Travel Journal Online

ヘイズ夫妻の決断力とビジネス感覚

2020年3月2日 12:00 AM

 昨年9月23日にトーマスクックの倒産が発表され全世界に衝撃を与えた。そして、10月9日、トーマスクックの英国の全555店舗をヘイズトラベルが買収する契約が、ヘイズと破産管財人、清算人KPMGとの間で締結されたことが公表された。

 トラベルウイークリーによれば、ヘイズはトーマスクック全店舗をヘイズの名前で直ちに再開するべく、設備、備品を含めて全店舗の賃貸契約継続を全家主とすでに交渉中だった。そして英国トーマスクック社員2500人全員の雇用を提案した。

 ヘイズトラベルはイングランド北東部の都市サンダーランドが本社で、HPによれば、北部中心に180店舗、従業員1700人、在宅エージェント240人を抱える店舗営業主体でホリデイパッケージ、クルーズ、航空券などを販売する伝統的旅行会社である。18年の総売上高10億4000万ポンド(初めて10億ポンドを超えた)、営業収入は900万ポンドであった。会長アイリーン、社長ジョンのヘイズ夫妻の個人経営で、1980年に母親の子供服店の片隅から起業。40年の歴史を有し、「英国最大の独立系エージェント」と自負している。

 TWによるインタビューで、ヘイズ夫妻が明らかにしたのは概ね以下のとおりである。

・店舗買収が決定する前に、すでにトーマスクック社員597人の採用を決めていた。従来から関係は良好で、失職する社員への同情の気持ちは自社の社員ともども強く全員を歓迎したい。

・トーマスクック社員はインターネットは敵と思っていたかもしれないが、当社社員は友人だと思っている。インターネットと店舗は相互に補完する効果的な営業手法である。

・経営陣と社員との信頼関係は創業以来緊密かつ家族的で、この企業体質が営業を支えている。

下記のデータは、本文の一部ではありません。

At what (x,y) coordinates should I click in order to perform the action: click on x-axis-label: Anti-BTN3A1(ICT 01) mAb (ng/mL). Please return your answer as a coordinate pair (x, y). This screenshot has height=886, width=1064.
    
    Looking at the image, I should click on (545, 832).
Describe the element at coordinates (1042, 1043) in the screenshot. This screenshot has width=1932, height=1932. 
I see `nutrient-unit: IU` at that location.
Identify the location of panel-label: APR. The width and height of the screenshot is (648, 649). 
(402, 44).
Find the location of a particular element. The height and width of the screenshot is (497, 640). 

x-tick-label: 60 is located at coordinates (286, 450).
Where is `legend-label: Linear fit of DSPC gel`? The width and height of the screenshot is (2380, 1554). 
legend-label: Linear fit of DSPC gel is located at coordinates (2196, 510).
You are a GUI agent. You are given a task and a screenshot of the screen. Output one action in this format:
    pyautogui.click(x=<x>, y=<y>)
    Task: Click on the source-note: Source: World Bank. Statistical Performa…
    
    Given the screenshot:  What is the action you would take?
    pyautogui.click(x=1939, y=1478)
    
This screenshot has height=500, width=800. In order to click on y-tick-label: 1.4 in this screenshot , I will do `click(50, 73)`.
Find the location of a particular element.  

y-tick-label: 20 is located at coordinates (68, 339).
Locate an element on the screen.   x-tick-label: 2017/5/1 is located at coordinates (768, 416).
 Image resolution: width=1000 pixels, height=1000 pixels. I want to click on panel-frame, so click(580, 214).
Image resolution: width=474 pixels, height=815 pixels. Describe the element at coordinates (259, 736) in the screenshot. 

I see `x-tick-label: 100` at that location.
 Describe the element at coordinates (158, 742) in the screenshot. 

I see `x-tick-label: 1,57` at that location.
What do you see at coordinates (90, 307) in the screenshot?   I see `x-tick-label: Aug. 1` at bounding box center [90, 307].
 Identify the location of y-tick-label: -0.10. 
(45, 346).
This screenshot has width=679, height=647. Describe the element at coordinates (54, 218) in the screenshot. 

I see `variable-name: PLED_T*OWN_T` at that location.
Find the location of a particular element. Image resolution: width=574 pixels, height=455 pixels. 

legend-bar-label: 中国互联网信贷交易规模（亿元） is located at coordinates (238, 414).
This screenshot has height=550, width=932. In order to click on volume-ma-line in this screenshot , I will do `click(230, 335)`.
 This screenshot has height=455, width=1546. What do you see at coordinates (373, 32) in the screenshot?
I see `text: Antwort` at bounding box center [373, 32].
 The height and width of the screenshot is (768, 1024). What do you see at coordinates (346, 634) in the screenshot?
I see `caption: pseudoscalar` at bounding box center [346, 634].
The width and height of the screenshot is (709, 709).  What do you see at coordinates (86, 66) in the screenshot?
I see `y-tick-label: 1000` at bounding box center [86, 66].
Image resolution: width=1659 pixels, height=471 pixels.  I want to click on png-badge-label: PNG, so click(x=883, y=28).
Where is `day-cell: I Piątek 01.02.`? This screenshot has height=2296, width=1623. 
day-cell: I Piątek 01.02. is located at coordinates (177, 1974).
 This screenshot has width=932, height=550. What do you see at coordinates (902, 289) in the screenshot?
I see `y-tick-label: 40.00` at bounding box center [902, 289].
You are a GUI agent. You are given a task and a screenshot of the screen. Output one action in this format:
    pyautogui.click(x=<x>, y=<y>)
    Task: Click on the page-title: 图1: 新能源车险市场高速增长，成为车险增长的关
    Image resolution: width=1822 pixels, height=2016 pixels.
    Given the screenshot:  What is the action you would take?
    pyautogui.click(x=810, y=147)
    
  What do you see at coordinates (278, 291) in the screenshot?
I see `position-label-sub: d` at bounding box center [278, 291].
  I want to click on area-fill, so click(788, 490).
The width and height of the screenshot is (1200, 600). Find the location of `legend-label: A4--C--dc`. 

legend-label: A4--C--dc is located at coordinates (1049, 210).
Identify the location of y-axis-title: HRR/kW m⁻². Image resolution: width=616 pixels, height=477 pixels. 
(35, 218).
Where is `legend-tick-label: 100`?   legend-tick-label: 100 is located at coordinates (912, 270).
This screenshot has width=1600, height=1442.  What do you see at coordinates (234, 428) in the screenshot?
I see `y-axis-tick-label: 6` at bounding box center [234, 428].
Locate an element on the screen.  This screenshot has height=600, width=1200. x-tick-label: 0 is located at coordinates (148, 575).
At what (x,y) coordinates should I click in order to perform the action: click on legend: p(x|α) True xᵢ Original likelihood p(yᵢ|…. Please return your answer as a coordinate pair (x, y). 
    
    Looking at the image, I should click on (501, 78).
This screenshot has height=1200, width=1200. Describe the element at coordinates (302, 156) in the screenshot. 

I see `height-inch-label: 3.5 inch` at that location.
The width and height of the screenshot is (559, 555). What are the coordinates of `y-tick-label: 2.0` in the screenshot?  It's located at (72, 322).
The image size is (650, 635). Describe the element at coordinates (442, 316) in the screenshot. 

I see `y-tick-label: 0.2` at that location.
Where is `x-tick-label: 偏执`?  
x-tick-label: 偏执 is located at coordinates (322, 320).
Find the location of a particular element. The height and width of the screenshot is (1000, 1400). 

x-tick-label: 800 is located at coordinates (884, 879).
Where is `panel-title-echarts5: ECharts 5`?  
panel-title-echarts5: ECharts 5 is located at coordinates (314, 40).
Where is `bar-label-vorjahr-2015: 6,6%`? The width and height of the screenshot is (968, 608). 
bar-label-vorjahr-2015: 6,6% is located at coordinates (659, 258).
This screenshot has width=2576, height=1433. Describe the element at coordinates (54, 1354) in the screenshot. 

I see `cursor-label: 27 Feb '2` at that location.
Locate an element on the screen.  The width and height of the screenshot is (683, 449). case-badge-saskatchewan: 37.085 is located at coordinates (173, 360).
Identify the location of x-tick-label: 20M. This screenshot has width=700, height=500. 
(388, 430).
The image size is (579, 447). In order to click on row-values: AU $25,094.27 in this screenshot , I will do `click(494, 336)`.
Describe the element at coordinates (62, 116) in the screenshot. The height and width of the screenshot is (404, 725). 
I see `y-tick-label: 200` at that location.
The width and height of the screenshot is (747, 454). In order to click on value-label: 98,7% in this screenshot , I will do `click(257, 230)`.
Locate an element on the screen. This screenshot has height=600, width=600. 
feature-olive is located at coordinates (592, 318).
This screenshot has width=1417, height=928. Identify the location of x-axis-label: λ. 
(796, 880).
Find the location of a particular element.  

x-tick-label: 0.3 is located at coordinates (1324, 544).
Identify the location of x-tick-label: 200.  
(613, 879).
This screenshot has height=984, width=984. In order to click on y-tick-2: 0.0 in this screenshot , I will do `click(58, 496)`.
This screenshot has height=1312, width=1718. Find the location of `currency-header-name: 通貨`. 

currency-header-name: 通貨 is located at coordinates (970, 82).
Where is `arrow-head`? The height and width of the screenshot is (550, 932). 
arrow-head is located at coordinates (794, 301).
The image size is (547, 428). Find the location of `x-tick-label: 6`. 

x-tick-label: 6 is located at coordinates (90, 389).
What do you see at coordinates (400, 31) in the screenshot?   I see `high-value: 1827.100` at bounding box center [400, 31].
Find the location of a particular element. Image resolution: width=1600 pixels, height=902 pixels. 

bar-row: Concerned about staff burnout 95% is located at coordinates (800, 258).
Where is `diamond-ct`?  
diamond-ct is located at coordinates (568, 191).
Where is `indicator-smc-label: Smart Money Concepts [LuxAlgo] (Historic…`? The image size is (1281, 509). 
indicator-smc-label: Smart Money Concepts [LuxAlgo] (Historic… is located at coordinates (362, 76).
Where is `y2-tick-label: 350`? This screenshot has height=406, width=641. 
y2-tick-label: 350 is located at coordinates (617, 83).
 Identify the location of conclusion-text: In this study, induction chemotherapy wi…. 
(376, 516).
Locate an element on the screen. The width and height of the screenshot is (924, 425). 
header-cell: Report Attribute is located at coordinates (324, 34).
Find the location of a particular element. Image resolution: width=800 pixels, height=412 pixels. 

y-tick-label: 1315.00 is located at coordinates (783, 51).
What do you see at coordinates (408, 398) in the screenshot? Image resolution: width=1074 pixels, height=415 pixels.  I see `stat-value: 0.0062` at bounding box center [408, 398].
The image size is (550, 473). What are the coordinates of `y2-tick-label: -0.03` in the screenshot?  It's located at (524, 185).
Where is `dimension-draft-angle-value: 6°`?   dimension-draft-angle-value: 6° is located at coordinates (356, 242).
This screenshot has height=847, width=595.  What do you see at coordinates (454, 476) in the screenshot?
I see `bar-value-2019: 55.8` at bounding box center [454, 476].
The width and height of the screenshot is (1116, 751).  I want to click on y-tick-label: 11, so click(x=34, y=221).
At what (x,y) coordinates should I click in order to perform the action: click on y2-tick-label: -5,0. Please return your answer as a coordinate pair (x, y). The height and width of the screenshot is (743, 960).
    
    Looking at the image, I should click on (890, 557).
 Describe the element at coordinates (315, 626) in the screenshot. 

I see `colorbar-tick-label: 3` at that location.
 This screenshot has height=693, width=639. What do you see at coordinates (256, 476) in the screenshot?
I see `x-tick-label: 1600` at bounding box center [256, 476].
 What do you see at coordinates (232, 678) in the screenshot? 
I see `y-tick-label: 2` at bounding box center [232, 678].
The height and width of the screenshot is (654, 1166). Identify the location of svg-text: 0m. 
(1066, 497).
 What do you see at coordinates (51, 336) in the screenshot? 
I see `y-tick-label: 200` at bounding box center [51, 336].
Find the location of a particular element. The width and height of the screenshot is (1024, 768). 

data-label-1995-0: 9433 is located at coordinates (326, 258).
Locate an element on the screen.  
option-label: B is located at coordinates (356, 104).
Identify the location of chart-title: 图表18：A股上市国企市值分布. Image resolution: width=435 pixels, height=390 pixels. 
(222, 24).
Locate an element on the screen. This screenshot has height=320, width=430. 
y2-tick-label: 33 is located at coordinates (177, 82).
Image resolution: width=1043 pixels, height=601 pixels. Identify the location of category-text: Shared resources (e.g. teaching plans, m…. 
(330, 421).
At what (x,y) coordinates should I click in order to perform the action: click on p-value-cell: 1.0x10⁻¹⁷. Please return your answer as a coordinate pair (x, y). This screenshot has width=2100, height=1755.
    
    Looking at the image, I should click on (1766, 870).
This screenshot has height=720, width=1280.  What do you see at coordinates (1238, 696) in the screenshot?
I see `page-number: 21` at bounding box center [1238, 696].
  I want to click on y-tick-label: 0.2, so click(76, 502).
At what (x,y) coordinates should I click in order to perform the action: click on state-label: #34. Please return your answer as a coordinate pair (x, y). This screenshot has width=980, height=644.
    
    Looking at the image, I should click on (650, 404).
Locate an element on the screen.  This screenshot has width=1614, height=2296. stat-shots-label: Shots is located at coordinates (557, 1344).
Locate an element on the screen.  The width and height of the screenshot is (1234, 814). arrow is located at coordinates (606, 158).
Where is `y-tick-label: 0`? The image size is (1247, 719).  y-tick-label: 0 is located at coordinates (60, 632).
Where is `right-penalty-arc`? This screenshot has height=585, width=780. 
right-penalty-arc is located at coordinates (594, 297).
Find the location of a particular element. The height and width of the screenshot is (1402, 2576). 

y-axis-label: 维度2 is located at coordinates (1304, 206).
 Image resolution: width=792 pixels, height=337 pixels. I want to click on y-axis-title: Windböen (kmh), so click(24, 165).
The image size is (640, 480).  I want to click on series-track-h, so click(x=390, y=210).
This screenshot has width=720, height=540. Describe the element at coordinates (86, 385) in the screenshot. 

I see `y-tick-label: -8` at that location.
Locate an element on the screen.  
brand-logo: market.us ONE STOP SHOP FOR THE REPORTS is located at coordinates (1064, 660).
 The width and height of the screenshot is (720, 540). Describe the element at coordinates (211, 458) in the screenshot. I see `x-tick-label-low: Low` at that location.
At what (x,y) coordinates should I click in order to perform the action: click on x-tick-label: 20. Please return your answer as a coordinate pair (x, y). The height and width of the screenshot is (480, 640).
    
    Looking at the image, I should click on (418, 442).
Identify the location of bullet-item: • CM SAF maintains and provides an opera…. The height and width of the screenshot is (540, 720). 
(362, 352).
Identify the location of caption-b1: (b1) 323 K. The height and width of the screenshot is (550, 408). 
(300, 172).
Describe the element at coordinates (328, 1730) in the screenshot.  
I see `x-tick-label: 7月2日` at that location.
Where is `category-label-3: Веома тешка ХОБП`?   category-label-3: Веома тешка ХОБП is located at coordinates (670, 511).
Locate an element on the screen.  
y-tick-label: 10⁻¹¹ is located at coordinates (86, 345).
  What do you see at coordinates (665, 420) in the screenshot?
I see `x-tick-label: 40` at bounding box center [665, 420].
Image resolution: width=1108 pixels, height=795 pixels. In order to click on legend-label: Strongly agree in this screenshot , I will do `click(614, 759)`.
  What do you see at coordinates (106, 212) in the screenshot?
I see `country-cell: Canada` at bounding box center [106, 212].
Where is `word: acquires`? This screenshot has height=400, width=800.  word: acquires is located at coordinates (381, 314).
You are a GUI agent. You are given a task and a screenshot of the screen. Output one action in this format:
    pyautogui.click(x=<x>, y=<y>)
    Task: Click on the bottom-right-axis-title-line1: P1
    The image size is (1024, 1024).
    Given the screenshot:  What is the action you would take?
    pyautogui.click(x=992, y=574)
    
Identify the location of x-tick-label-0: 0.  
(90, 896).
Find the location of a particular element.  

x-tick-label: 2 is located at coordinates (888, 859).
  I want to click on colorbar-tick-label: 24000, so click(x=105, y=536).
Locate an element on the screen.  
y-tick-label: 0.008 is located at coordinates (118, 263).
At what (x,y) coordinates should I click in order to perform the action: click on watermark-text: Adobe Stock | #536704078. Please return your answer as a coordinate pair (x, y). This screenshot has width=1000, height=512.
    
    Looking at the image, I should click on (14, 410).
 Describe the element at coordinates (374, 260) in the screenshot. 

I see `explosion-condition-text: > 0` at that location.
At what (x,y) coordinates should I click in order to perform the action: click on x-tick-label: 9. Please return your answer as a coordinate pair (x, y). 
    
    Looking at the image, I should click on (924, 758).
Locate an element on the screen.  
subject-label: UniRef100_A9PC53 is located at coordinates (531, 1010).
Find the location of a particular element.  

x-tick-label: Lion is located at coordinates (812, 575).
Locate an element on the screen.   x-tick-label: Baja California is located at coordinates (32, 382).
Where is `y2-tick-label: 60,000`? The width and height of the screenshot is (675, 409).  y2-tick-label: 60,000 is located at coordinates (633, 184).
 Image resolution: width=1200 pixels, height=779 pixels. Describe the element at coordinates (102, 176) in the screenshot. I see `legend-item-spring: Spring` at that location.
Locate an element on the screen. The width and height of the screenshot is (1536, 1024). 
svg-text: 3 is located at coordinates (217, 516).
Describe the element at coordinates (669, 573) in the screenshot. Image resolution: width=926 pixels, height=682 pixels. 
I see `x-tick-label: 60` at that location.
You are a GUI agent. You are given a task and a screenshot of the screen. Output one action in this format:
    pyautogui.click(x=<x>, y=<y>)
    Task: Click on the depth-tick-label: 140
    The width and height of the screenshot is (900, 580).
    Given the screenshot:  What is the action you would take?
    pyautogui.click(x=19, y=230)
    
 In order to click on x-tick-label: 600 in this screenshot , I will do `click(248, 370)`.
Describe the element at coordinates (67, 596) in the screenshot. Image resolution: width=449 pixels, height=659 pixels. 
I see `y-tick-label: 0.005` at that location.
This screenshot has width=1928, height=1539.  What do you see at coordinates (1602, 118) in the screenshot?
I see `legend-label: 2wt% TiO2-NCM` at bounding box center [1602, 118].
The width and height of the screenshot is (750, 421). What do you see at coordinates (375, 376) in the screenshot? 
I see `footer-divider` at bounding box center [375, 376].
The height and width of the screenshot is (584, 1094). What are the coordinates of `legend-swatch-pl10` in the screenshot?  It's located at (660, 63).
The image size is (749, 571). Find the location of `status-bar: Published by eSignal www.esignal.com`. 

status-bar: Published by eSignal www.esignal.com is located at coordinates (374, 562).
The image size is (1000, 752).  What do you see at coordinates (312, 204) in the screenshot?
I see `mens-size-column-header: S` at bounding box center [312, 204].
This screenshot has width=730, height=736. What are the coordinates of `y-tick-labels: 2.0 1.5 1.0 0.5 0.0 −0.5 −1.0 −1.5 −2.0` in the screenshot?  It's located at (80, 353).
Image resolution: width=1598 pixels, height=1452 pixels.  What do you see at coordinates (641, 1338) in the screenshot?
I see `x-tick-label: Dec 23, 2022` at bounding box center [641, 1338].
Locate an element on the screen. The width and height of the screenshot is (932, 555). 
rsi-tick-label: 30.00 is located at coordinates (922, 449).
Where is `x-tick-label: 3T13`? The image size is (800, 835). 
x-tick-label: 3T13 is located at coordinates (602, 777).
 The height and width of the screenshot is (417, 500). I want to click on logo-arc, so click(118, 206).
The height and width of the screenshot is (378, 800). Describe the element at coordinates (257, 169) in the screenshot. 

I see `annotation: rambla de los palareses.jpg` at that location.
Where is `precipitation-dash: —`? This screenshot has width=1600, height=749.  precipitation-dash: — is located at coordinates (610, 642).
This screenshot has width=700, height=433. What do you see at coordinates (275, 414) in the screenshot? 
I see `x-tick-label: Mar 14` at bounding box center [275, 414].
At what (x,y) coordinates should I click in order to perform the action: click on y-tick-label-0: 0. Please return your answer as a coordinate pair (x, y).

・契約上、買収価格はいえないが、清算人、当社、双方にとっていい取引だったと思う。この件での借入金はない(実際には10月末、議会審議の場で総額600万ポンドと公表された)。

 同時期に2人を取材したガーディアン紙記者は、一見田舎風で庶民的な夫妻の外見に隠された決断力と鋭いビジネス感覚に驚きを隠していない。3週間に渡る管財人とKPMGとの交渉に、業務と経営数値に精通した夫妻は助言者なしに2人だけで対応した。ジョンはトーマスクックの高コスト体質と階級制度を是正すると示唆した。2人は今後の経営に並々ならぬ自信を表明し、業界からも今回の勇気ある決断を賞賛する声が多い。

 その後の展開も迅速で、11月21日のトラベルウイークリーは、この時点でトーマスクック555店舗のうち450店舗を開店し2330人を雇用、全社で737店舗4200人体制となったが、さらに社員と実習生1500人を募集中で最終的に社員5700人を目指すと報じている。トーマスクックは航空会社やホテルを有する巨大国際旅行会社だったから、ヘイズが継承したのはその一部のリテール部門だけだが、英国内ネットワークでは、ヘイズはすでに最大手のTUI(19年リテール店564)も凌駕している。

 しかし、今回の決断の評価は今後の実績次第である。OTAが席巻している旅行産業でさまざまな課題を乗り越えて、伝統的旅行会社の復権の契機になってくれることを期待している。

グループ4●旅行業界と外国政府観光局で永年キャリアを積んできた4人により構成。大学の観光学部で教鞭をとったり、旅行業団体の幹部経験者もいる。現在、外国メディアで日常的に海外の観光・旅行業界事情に接し、時宜に応じたテーマで執筆している。